Melhorando o ambiente nas empresas
André Costa, diretor Administrativo e de Gente & Gestão da Febrafar e da Farmarcas, corrobora com essas ideias. Mas ele acrescenta que as iniciativas devem ir muito além de ações pontuais, devem ser repensada toda a estrutura da empresa. Ele destaca alguns pontos:
- Propósito e valores: É fundamental que as equipes compartilhem o propósito e os valores da empresa. Ao selecionar novos membros, buscar pessoas alinhadas com esses princípios para criar um ambiente de trabalho coeso e estimulante.
- Estrutura e processos maduros: Uma estrutura organizacional madura e processos bem definidos são essenciais para o funcionamento eficiente das equipes. Isso inclui desde o espaço adequado para trabalho até formas de recrutamento e seleção mais assertivas.
- Benefícios e políticas salariais: Oferecer benefícios atrativos além do salário é crucial.
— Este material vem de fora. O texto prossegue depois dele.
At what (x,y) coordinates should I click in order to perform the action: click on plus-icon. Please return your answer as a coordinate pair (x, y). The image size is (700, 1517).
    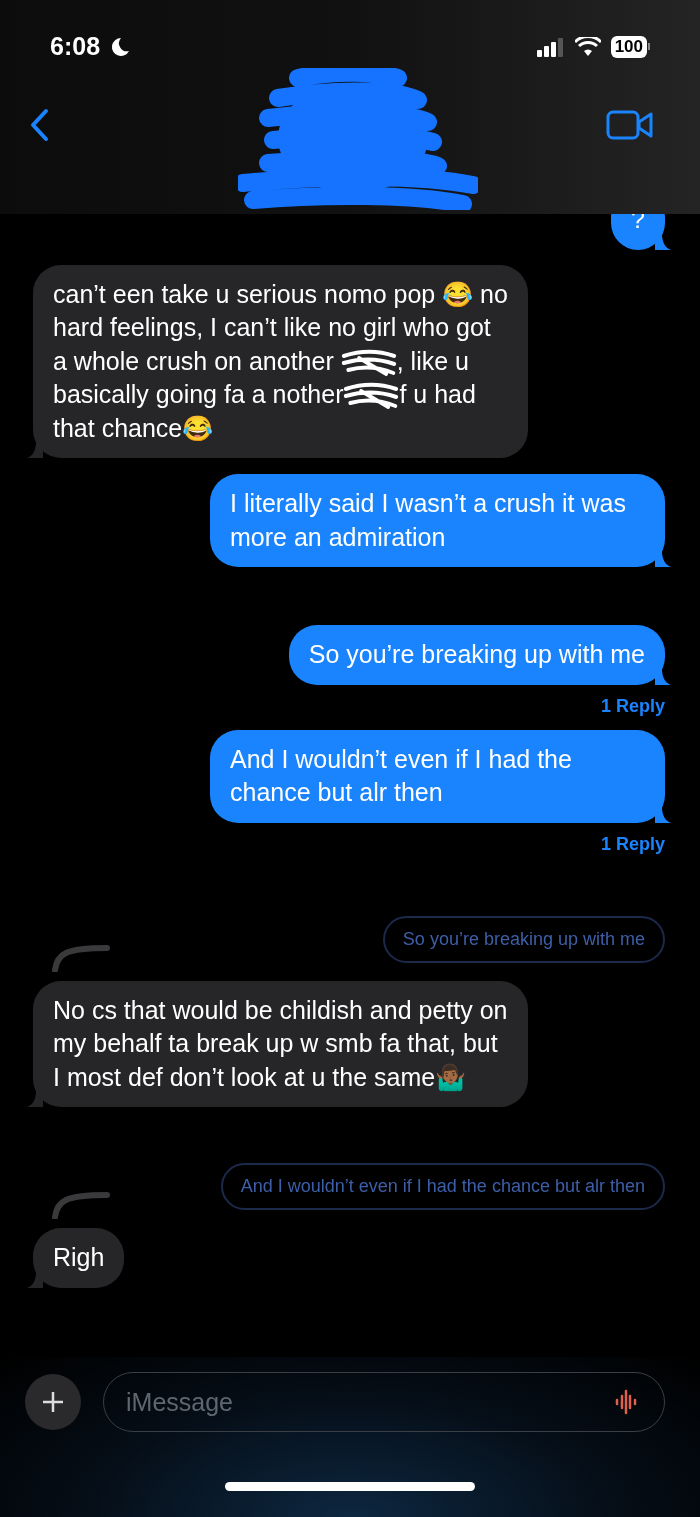
    Looking at the image, I should click on (53, 1402).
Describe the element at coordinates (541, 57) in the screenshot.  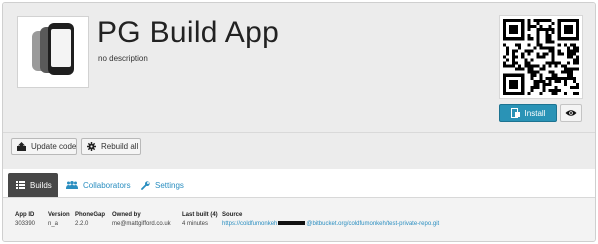
I see `qr-code` at that location.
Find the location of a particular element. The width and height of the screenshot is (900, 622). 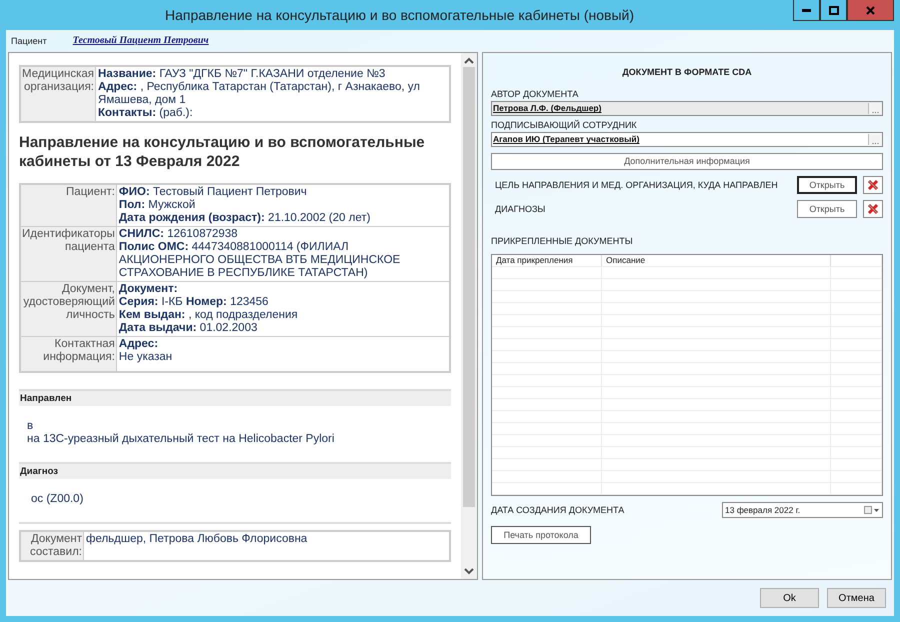

field-value: СНИЛС: 12610872938 is located at coordinates (178, 234).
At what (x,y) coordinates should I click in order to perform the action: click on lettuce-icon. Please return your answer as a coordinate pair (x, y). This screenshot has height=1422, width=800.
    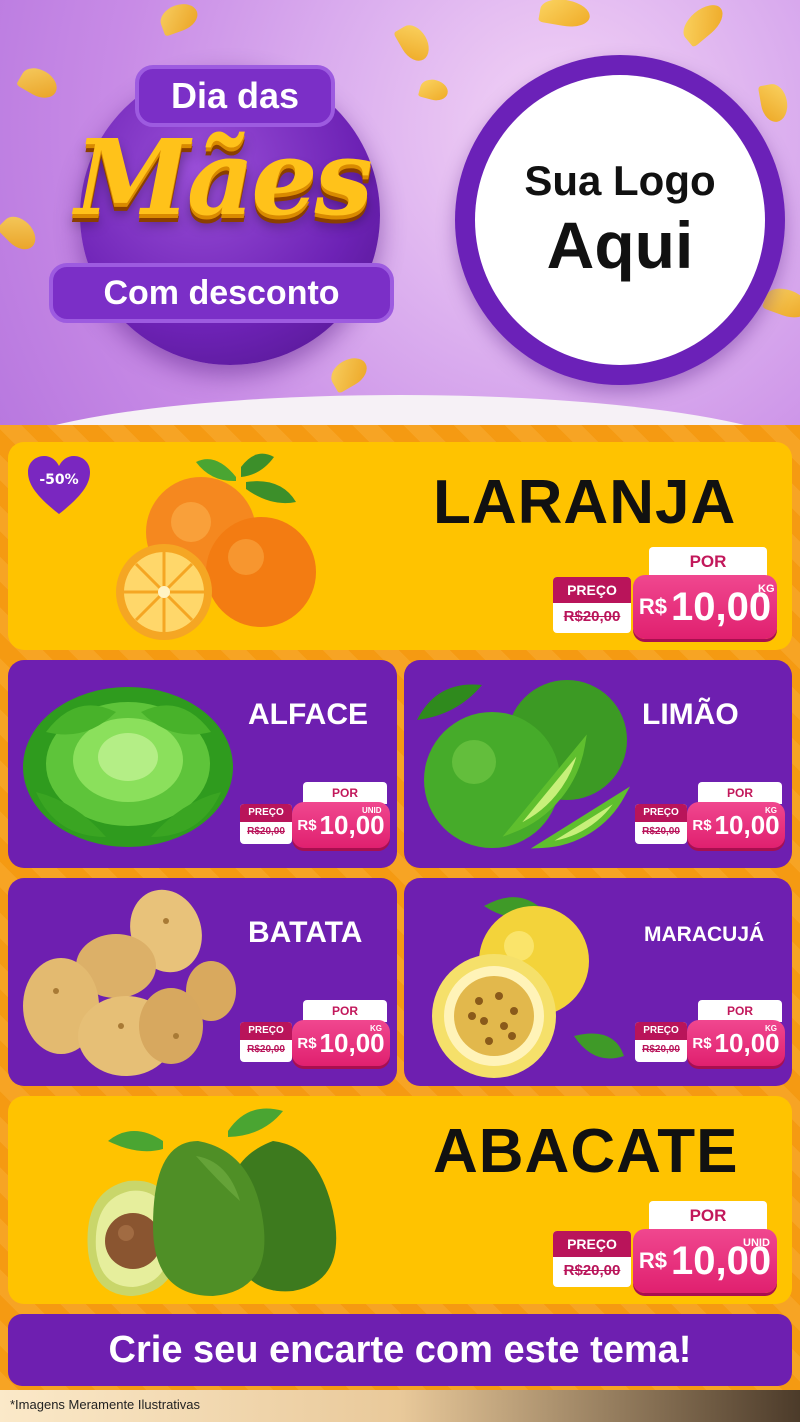
    Looking at the image, I should click on (128, 767).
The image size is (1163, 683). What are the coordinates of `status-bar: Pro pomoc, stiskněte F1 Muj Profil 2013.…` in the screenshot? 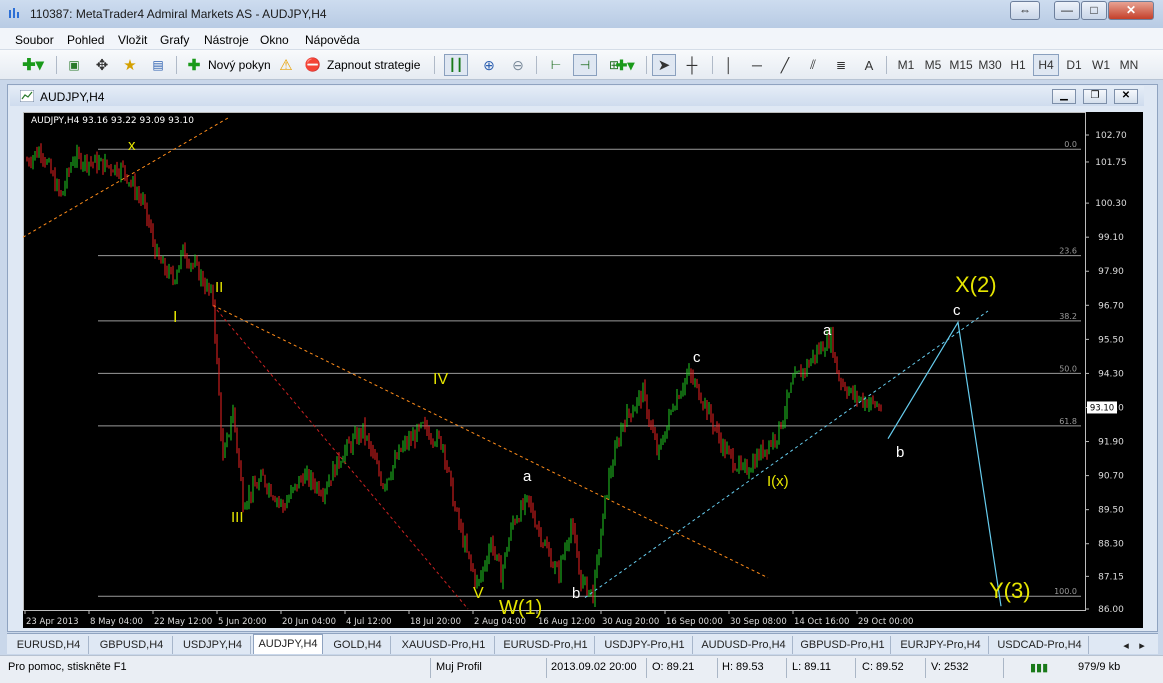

Exemplos são benefícios como licença-maternidade estendida, vale-creche e suporte para filhos com necessidades especiais.
- Liderança para todos: A liderança deve ser desenvolvida em todos os níveis da organização. Assim se devem identificar talentos e fornecer formação em gestão, criando políticas de educação corporativa com bolsas de estudo e treinamentos.
- Inovação: Um ambiente propício à inovação deve ser prioridade, com diretrizes estratégicas claras e comunicação aberta entre os colaboradores. Um clima organizacional saudável favorece o surgimento de novas ideias.
- Endomarketing: Investir em ações de comunicação interna é fundamental, com reconhecimento e promoção do pertencimento à empresa, criando um ambiente de trabalho agradável e motivador.
- Desenvolvimento contínuo: É preciso promover nas empresas o crescimento profissional dos colaboradores por meio de planos de carreira, educação corporativa e treinamentos, desenvolvendo habilidades técnicas e comportamentais.
De acordo com André Costa, todos esses fatores são interligados e contribuem para a construção de uma equipe equilibrada e de alto desempenho. “Ao garantir um ambiente de trabalho saudável, onde os colaboradores se sintam valorizados e motivados, colhemos resultados positivos. O investimento em cuidado com as pessoas é tangível e imensurável,” ressalta Costa.
Empresas que investem na saúde mental de seus colaboradores criam um ciclo positivo de valorização e produtividade. A coerência entre discurso e prática dos valores corporativos, aliada a ações estruturadas e contínuas, é fundamental para um ambiente de trabalho saudável.
Assim, antes que esses males acometam os colaboradores, as empresas têm um papel crucial na revisão das condições de trabalho e na busca por qualidade de vida, garantindo que isso não impacte negativamente os resultados dos negócios.